He persisted despite serious opposition. English clergyman bought his translations only to burn them. The Church and King dispatched agents to find and arrest him. And the Church launched severe attacks on his character. Even in the face of manhunts and slander, his translation work continued.
He published second and third editions of his New Testament in 1534. These too were smuggled and sold in England. During these years, he also wrote a few theological works as well as a response to his attackers. He finished translating Joshua – 2 Chronicles in 1535. Unfortunately, he would not live long enough to put them to press.
Tyndale was finally captured in the summer of 1535. He spent more than a year imprisoned in the castle of Vilvoorde (a few miles north of Brussels). He stood trial in August 1536, where he was stripped of his priesthood and condemned as a heretic. He was executed on October 6 by suffocation and burning at the stake.

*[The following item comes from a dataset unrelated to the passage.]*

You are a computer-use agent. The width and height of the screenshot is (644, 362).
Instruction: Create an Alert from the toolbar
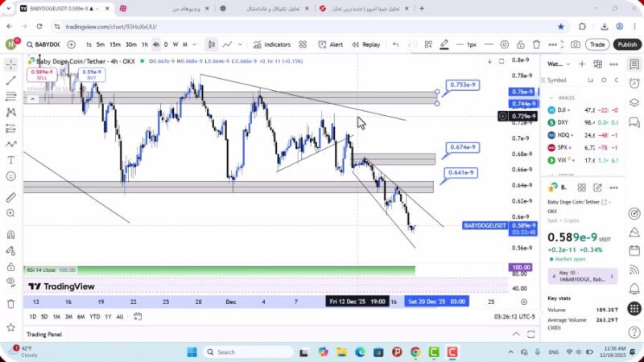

Father of the English Bible
Before dying, Tyndale prayed, “Lord, open the King of England’s eyes.” Two years later, King Henry VIII decreed that an English Bible be placed in every church in England. These Bibles were based largely on Tyndale’s translations. The King James Version (published less than a century later) also relied heavily on his work.
Since 1611, the KJV has been the foundation for all subsequent English translations. Tyndale’s influence has thus persevered and strengthened to this day. He was the first to translate the Bible from Greek and Hebrew into English. And he did it so accurately that later versions can’t help but rely on his work!
We cannot determine how much we owe this man. When one considers the prevalence of English in the modern world and the proliferation of Bibles and biblical resources in English, it is impossible to calculate our indebtedness to him!
All we can do is admire his tenacity and “do our best to present ourselves to God as one approved, a worker who does not need to be ashamed and who correctly handles the word of truth” (2 Timothy 2:15), just like he did.